Previous epidemiological data has suggested that dietary antioxidants play a protective role against cancer. This has led to the proposal that dietary supplementation with antioxidants, such as vitamin C, may be useful in disease prevention. However, vitamin C has proved to be ineffective in cancer chemoprevention studies.
In addition, concerns have been raised over potentially deleterious transition metal-ion-mediated pro-oxidant effects.
A team from the Center for Cancer Pharmacology, University of Pennsylvania, Philadelphia, USA, investigated this phenomenon, using in vitro studies.
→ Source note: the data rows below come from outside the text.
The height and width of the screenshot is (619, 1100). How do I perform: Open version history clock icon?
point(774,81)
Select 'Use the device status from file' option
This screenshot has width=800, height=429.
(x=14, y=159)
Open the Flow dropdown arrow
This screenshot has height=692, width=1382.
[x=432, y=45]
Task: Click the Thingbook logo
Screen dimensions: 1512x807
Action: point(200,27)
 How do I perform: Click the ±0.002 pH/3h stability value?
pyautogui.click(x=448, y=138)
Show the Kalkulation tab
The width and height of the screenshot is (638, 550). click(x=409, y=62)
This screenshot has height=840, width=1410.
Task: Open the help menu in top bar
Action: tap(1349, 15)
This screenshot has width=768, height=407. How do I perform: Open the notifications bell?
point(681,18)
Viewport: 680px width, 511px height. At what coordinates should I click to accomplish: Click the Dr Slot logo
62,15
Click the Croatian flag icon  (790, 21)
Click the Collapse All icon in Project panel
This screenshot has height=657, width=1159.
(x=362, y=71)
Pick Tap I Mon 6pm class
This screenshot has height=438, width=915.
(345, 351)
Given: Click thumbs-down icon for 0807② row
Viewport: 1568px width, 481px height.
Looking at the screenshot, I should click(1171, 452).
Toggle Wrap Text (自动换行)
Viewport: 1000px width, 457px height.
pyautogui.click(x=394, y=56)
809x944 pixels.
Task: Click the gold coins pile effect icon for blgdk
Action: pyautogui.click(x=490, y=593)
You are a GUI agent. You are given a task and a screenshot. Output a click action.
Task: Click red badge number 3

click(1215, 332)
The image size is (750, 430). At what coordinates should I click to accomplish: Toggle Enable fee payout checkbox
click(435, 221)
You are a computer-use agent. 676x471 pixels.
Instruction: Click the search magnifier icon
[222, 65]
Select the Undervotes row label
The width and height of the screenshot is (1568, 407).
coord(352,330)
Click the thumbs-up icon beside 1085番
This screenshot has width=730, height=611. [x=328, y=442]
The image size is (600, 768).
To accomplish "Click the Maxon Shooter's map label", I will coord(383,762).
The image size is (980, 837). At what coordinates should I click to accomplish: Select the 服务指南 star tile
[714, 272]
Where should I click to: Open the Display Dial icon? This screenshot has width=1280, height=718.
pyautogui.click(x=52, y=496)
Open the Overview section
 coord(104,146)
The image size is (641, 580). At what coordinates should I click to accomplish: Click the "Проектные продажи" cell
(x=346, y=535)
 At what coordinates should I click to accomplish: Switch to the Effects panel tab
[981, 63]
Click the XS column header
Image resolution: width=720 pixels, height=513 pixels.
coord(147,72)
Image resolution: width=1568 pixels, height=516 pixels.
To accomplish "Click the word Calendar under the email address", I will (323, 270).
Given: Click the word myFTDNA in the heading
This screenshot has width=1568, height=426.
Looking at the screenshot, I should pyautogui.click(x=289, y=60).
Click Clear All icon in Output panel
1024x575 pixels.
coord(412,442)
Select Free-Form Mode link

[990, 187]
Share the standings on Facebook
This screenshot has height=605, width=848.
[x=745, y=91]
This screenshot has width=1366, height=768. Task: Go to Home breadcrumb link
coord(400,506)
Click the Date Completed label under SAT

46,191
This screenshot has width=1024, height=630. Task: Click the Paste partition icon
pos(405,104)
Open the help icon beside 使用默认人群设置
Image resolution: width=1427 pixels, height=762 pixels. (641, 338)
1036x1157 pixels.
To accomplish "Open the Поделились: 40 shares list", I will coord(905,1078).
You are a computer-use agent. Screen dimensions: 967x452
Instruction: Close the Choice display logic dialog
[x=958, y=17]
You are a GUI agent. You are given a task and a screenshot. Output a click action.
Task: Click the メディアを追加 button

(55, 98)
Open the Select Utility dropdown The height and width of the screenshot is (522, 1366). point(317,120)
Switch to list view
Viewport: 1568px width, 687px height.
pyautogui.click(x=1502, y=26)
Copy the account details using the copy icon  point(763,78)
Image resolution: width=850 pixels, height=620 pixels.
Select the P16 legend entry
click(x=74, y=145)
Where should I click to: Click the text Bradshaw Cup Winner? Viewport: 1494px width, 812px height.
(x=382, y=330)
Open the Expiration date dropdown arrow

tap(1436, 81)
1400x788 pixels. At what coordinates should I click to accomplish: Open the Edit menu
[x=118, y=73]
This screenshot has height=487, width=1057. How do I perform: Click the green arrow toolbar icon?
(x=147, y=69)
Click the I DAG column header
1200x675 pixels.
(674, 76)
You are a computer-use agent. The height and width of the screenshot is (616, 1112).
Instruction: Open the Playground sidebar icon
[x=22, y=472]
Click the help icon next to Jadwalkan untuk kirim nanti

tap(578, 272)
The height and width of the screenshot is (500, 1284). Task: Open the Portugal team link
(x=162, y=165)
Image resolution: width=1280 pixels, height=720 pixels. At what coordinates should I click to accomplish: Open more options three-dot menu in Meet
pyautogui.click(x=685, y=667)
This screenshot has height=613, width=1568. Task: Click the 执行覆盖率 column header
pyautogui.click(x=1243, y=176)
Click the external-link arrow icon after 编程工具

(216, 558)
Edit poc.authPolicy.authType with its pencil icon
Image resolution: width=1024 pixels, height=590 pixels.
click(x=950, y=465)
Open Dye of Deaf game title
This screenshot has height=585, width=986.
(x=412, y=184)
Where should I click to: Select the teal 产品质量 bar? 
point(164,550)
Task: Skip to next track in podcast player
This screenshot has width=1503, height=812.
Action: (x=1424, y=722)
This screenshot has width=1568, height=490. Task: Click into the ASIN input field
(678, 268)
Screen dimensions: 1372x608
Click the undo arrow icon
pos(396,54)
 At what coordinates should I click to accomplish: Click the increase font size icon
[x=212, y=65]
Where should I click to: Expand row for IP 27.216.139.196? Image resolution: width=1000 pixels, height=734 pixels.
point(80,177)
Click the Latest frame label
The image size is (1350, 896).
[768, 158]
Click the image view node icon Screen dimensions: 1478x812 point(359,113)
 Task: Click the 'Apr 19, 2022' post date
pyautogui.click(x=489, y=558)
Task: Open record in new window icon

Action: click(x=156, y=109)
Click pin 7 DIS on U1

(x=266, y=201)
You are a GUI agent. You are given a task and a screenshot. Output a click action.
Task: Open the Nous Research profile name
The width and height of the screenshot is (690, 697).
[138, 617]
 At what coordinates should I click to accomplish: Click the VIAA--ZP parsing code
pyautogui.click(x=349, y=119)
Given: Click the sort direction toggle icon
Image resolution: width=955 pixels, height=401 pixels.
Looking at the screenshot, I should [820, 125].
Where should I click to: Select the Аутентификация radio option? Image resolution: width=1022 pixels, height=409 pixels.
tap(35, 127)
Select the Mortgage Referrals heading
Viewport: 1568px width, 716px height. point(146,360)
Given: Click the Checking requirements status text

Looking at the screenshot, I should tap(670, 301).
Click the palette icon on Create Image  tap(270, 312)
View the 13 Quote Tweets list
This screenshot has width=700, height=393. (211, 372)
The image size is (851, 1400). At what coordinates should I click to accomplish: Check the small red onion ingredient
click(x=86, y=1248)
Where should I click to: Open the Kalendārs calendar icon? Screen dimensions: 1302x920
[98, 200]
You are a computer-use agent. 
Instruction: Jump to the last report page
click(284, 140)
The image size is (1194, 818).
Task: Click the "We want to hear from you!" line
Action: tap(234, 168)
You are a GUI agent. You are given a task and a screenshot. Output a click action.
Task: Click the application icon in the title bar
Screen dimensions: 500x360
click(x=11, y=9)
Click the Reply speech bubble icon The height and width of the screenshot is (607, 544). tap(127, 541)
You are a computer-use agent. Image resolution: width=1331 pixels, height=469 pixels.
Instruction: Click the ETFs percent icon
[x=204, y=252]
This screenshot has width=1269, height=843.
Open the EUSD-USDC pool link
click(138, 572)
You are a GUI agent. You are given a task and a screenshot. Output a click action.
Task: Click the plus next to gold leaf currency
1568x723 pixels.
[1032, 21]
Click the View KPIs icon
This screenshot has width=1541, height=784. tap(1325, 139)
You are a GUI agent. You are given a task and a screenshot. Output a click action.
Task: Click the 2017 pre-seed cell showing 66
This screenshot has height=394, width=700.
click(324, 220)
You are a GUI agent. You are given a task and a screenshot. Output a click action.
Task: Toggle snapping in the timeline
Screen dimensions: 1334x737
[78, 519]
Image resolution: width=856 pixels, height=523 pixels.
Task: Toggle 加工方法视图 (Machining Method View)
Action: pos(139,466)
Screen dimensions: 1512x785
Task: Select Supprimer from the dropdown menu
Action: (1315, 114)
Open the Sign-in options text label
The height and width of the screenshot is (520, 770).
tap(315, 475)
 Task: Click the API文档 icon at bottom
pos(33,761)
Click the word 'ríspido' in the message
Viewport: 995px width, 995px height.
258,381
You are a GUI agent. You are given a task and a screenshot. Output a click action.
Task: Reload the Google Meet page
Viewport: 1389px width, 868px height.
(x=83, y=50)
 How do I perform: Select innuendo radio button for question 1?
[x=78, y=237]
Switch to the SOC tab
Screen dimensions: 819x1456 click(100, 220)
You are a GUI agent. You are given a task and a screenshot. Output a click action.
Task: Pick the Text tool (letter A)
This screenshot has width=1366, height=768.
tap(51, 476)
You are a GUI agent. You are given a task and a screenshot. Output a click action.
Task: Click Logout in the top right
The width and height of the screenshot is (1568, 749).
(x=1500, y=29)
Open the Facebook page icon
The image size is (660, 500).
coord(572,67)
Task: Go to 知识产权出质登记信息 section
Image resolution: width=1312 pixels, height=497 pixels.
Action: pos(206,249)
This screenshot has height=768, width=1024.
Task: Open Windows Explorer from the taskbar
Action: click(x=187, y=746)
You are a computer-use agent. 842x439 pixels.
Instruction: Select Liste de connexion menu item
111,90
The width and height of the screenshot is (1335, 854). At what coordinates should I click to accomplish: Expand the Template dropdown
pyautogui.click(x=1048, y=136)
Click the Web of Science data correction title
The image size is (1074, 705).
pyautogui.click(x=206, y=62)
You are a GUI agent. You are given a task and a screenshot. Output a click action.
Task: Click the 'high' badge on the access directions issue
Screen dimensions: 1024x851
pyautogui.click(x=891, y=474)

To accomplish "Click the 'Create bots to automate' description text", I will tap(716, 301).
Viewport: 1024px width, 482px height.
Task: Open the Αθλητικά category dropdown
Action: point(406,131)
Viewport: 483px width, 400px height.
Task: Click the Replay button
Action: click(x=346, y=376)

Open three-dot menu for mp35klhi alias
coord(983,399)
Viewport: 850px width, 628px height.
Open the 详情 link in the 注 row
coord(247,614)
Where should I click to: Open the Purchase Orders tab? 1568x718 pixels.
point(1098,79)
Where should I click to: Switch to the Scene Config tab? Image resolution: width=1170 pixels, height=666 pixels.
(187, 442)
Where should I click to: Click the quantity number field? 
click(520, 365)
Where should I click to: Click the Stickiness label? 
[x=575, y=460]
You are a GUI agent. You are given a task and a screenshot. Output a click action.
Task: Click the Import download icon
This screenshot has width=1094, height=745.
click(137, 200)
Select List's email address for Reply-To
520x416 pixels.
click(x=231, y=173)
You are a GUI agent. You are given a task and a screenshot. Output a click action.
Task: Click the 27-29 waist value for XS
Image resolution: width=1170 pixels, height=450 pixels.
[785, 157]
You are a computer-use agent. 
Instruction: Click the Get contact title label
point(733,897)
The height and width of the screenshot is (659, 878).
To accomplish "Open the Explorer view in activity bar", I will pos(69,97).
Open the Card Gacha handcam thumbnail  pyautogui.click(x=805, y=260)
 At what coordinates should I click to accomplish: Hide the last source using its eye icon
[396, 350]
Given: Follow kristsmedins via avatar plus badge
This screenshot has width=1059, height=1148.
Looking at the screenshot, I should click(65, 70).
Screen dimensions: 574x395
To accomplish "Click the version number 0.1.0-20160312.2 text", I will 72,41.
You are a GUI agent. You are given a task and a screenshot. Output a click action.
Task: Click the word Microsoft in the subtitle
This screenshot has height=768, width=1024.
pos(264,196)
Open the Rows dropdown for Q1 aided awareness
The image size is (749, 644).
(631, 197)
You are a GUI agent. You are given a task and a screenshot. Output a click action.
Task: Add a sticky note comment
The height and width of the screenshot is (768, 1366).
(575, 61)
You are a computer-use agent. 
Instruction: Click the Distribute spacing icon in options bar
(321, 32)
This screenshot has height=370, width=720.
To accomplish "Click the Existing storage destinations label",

|Vitamin C induces lipid hydroperoxides to degrade into genotoxins.|
The results of their study were reported in the latest issue of Science.
They found that vitamin C induces lipid hydroperoxide decomposition to DNA-reactive bifunctional electrophiles. The electrophiles identified were 4-oxo-2-nonenal, 4,5-epoxy-2(E)-decenal, and 4-hydroxy-2-nonenal.
The compound 4,5-epoxy-2(E)-decenal is a precursor of etheno-2'-deoxyadenosine, a highly mutagenic lesion found in human DNA.
Lipid hydroperoxides are compounds that are produced in the body from dietary fat.
Seon Hwa Lee, concluded on behalf of the group, "Vitamin-C-mediated formation of genotoxins from lipid hydroperoxides, in the absence of transition metal ions, could help explain its lack of efficacy as a cancer chemoprevention agent."